Огни большого города, манили его, как волшебные светящиеся глаза, обещая что-то новое, радостное. Он жадно вдыхал всей грудью вместе с бодрым осенним воздухом какие-то сладкие ожидания неведомой ему студенческой жизни.

Прославленный храм науки — один из первых посла Парижского и Болонского университетов Европы — на первых порах подавлял и ошеломлял. Студенческая толпа первокурсников растекается по аудиториям еще неуверенно. В этот день, единственный, всегда памятный, первый студенческий день, рой мыслей проносится в голове: в этом университете бедным студентом, затем преподавателем, одним из первых ректоров был сам Ян Гус! Здесь находился один из центров гуситского движения. За свою более чем шестисотлетнюю историю университет дал миру многих выдающихся ученых, таких, как Ян Есениус, Ян Пуркине, Франтишек Пелцл и др.

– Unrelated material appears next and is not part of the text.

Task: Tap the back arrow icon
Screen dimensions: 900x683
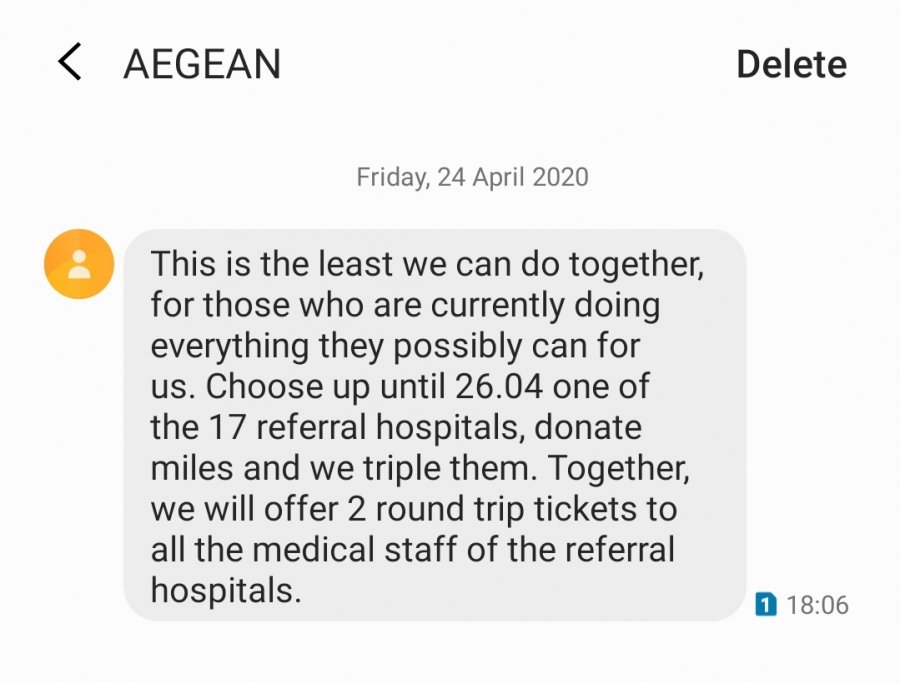Action: pos(69,63)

Юлиус хорошо знал, какую большую роль сыграл университет в восстании чешского народа против Габсбургов в 1618–1620 годах. Бывший в то время ректором Ян Есениус за участие в восстании был казнен на Староместской площади. В университете учился Богумир Шмераль — один из основателей КПЧ.

На философском факультете Юлиус записался на лекции по чешской и зарубежной литературе, по философии и истории искусства. В то время выпускник реального училища мог стать только вольнослушателем, поскольку для полноправного студента необходимо было сдать экзамен по латинскому языку. Больше всего Юлиуса интересовали лекции профессоров Ф. Шальды и 3. Неедлы. Усердно штудируя работы Шальды, Юлиус ставил его имя рядом с именем Я. Неруды, хотя он и не мог предполагать тогда, какую роль сыграет Шальда в его судьбе, так же как вряд ли мог оценить сложность и противоречивость натуры этого талантливого человека. Еще будучи выпускником реального училища, он прочитал его работу «Критика пафосом и вдохновением, отчасти символ веры», уделил ей много места в своем дневнике и часто цитировал: «Критик должен судить — для этого он должен быть человеком цельным и сильным… Судить — больно… Критик — такой же творец, как поэт или любой другой художник…» Для Юлиуса такие слова перекликались с собственными мыслями, стали его спутниками на пути к тому, чтобы стать справедливым и честным.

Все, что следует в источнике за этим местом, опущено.